» WORK ORDER:
Leaving out all pictures, write down exactly the lines from the one containing "Instruction: Click the cell" through the last line of the material.

» INFORMATION:
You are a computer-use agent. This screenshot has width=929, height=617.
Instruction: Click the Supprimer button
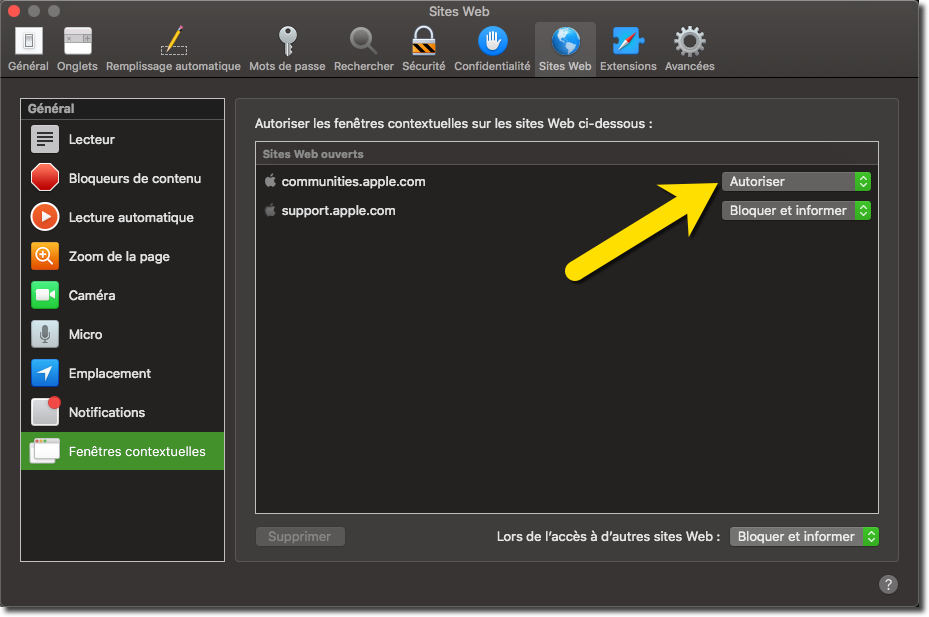click(300, 536)
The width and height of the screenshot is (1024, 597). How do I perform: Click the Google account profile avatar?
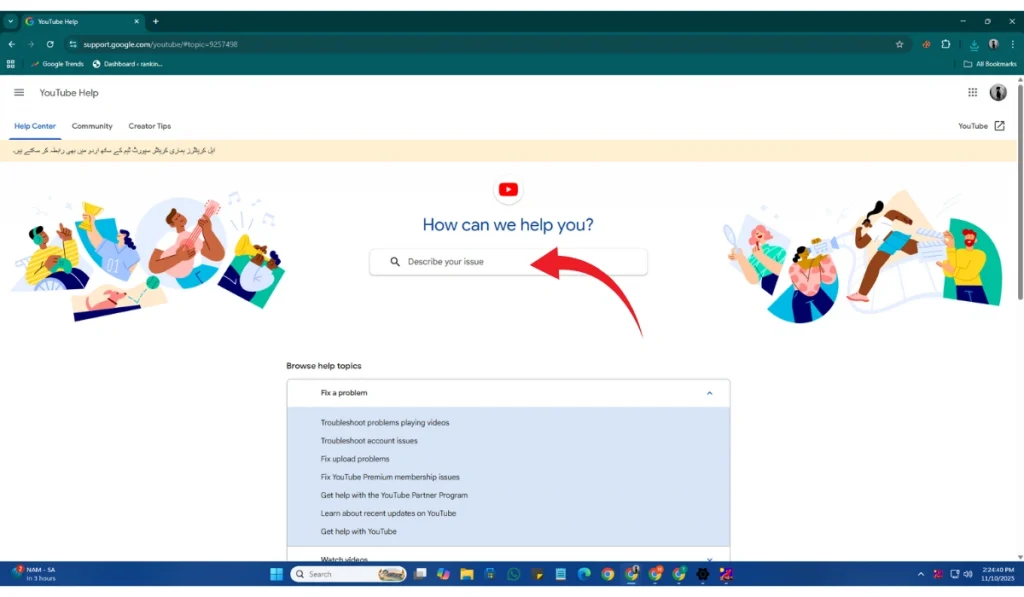(x=998, y=93)
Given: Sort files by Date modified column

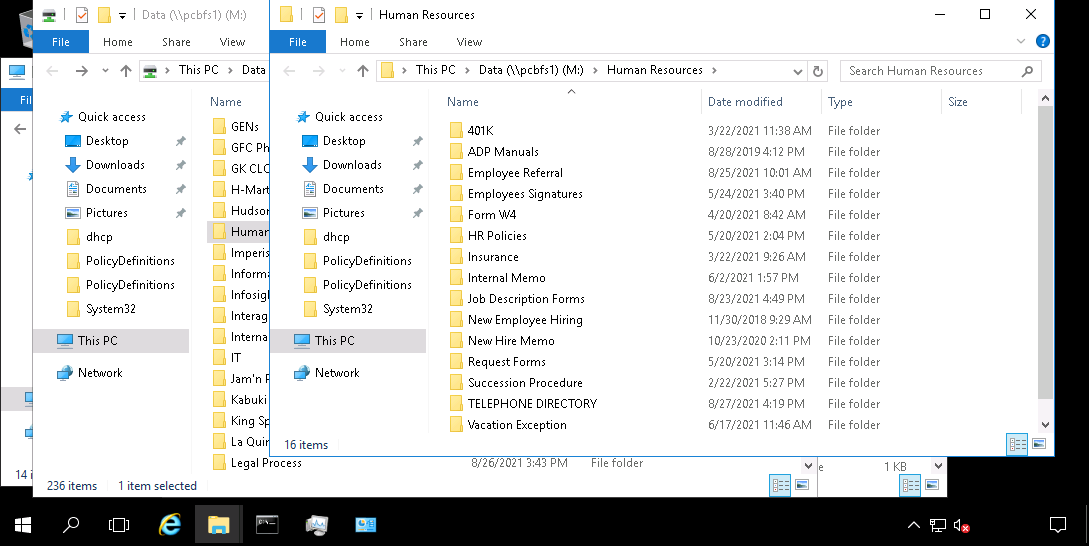Looking at the screenshot, I should (x=745, y=102).
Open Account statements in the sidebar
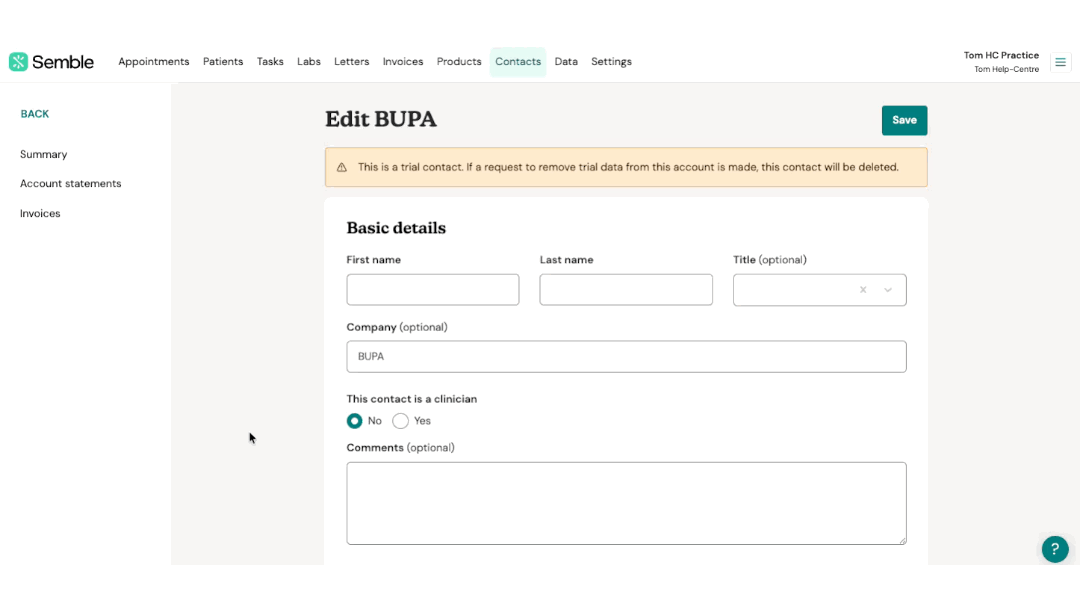 (71, 184)
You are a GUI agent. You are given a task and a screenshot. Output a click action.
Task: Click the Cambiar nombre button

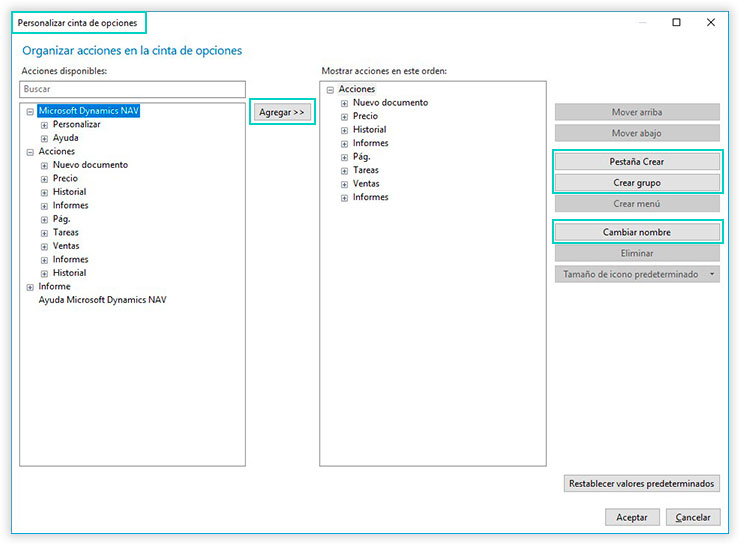click(636, 232)
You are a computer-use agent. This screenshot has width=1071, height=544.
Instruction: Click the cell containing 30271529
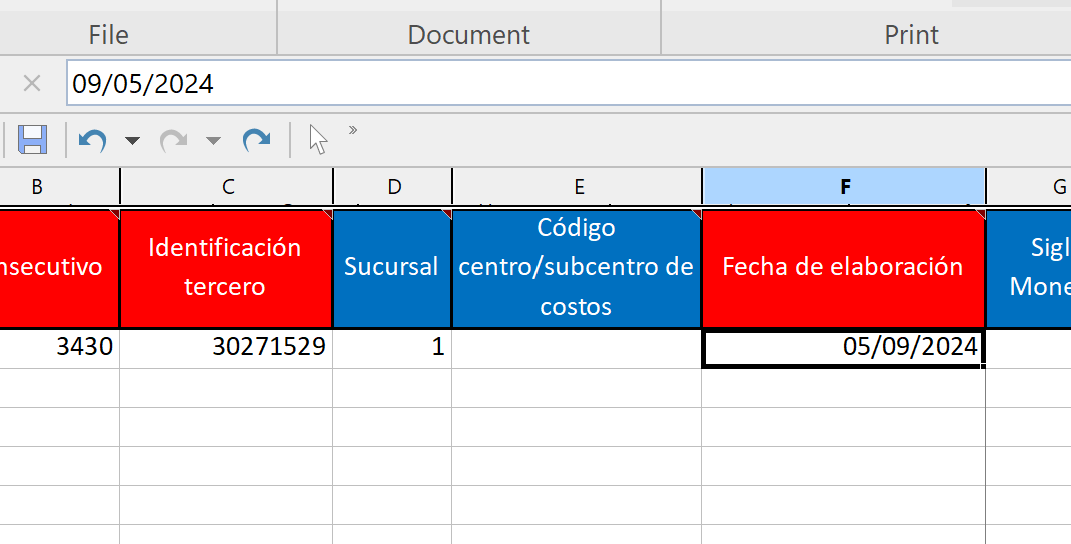tap(225, 348)
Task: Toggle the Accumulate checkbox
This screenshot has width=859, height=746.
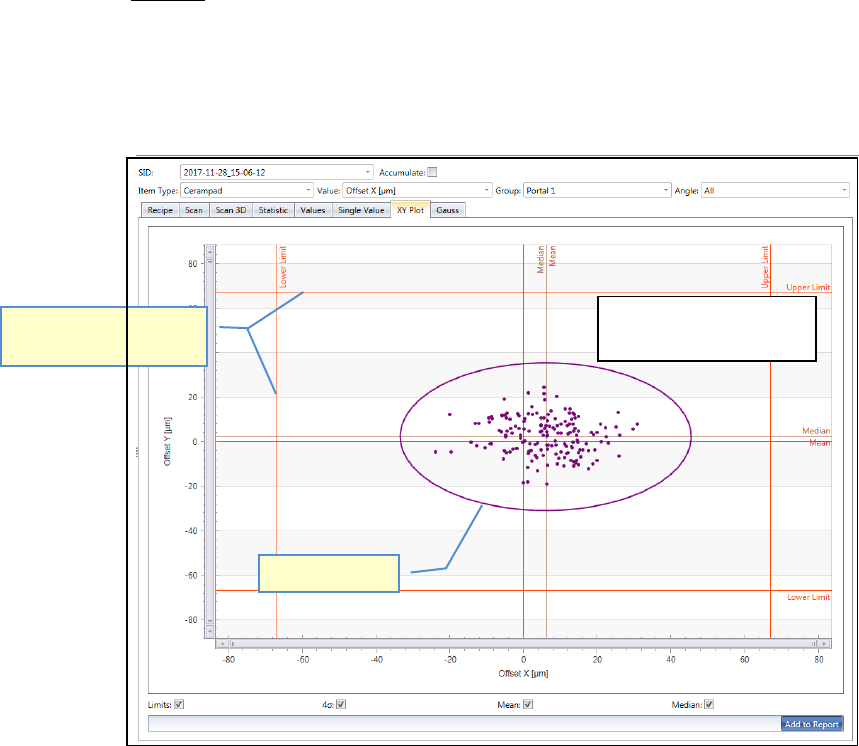Action: click(432, 172)
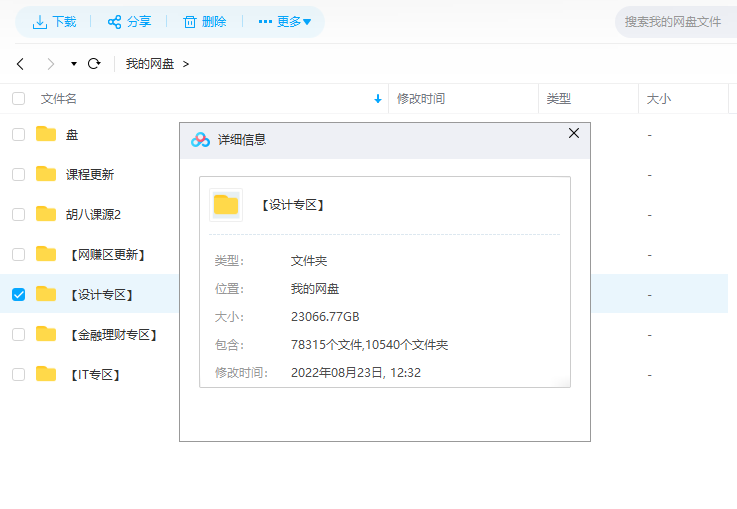The width and height of the screenshot is (737, 509).
Task: Click the refresh icon in navigation bar
Action: (x=94, y=64)
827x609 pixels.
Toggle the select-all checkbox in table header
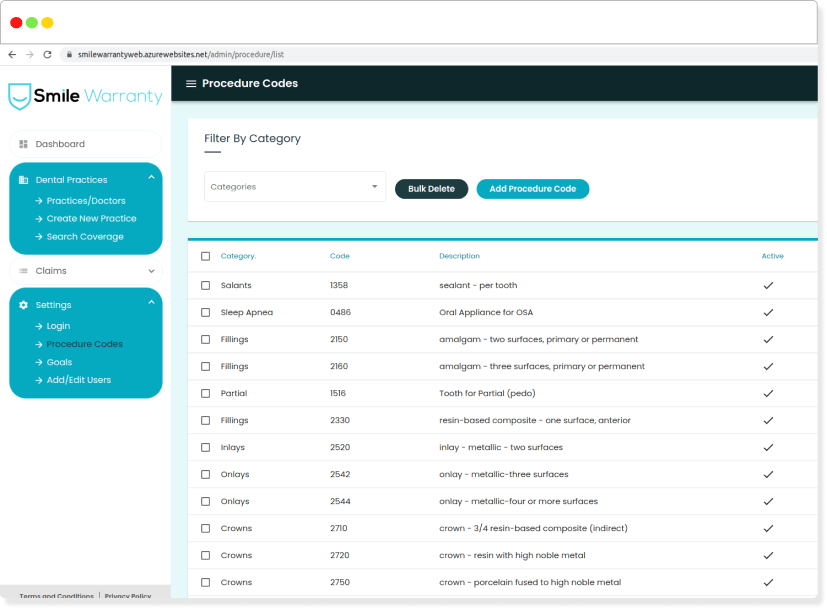click(205, 256)
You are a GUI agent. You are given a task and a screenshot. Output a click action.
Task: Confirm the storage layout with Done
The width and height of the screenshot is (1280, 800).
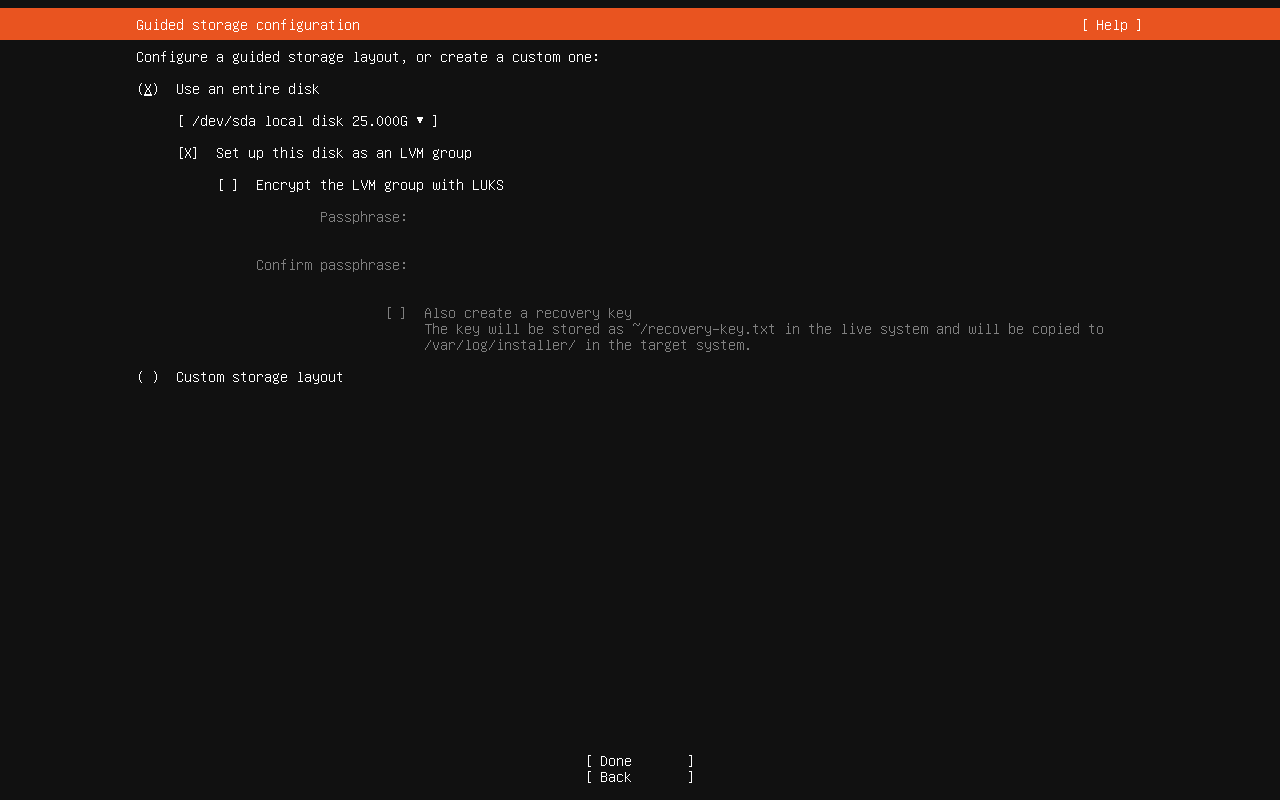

» EXERCISE ANSWER:
Instruction: Click the cell containing 30271529
tap(225, 348)
Task: Toggle the Accumulate checkbox
This screenshot has width=859, height=746.
Action: click(432, 172)
The width and height of the screenshot is (737, 509).
Task: Click the refresh icon in navigation bar
Action: (x=94, y=64)
827x609 pixels.
Toggle the select-all checkbox in table header
click(205, 256)
You are a GUI agent. You are given a task and a screenshot. Output a click action.
Task: Confirm the storage layout with Done
The width and height of the screenshot is (1280, 800).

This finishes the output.